Some folks might think we feed a lot, but our Phosphates are usually between 0.03-0.06ppm. However, we do have a lot of nutrient export (big skimmer, GFO, carbon, big refugium, water changes).
 
2-3 cubes hikari mysis once or twice per day. Eheim auto feeder (with floating feeding ring to keep food out of overflow)four times per day w spectrum pellets. Have 6 tangs and 6 anthias that I like to keep well fed
 
I find that my tangs (and foxface) are doing a poorer job at keeping the algae down when I feed more often, which unfortunately due to a couple of anthias I have is a requirement, so when thinking about fish, just say no to anthias :D
 
Oh I like them too, since they tend to be that pretty small fish so you aren't forced to go the damsel or chromis route. Just dislike having to feed them all the time.
 
sfsu - Could you elaborate a bit on anthias vs. chromis? I love anthias but thought they would be too big in a 105g that I don't want to stock too, too heavily with fish. I really want students to see a group of fish, not only singles. I have seen chromis hang out together around corals and thought they would be happier together and stay smaller.
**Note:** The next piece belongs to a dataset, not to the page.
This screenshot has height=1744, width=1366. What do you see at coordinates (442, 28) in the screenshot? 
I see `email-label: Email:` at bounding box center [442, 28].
Any thoughts?
 
Sometimes the chromis work out and hang in a group, way more often they pick on each other and widdle down a group to one or two. I think lyre tail anthias in a 105 is fine. Have enough rocks for hiding places.
 
Yikes - thanks for the chromis info. I thought they were totally mellow and content. While educational and timely for middle schoolers, we do not need a marine lesson in bullying. I think we actually have too much rock, so anthias could be happy.
 
Yeah to follow up on what Mike said, fish group for basically 2 reasons, 1) harems, i.e. a male looking after his women (a form of protecting his territory), and 2) defense, lots of small fish bunched together to look bigger and the idea is any predator can't focus on any one fish so the odds are in favor of any one fish surviving.

For #1 we don't see it too much in a tank, since often there's nothing a male needs to protect his women from, and #2 you see in the LFS when they put a whole bunch of tiny chromis in a tank, and when you first put them in your tank because they're unsure, but as the grow, and more importantly, as they see there are no threats they will quickly not hang out around each other. So overall, some behavior that is often seen in the wild is not often continued in the home aquarium. Now if you had a somewhat aggressive tank, then you might see the shoaling of chromis, but then there's a whole other issue to worry about there :D
 
I like Chromis. The key : Maintain 5+
I read that a long time ago, tried it, and it seems to be true. As a larger shoal, they seem happy.
But as a tiny group, they pick on each other.

For my 240G heavily stocked feeding:
I have the eheim dual-feeder spitting out a little bit of flakes each side 2X per day. (So 4X total)
I have a eheim single feeder spitting out one dump of small pellets, 1X per day.
I feed 3 cubes in the evening. Mysis + Emerald Entree + Marine Cusine.
I randomly put in seaweed, and occasionally feed corals directly.
Very happy fish.
Minimal Algae. (Tangs + algae scrubber deal with that)
But quite a bit of Cyano.
 
In my experience, I have never been able to train my anthias to eat pellets or flakes before they all decided to die; not due to the lack of food, but for other reasons.

Feeding them what they wanted to eat resulted in algae blooms.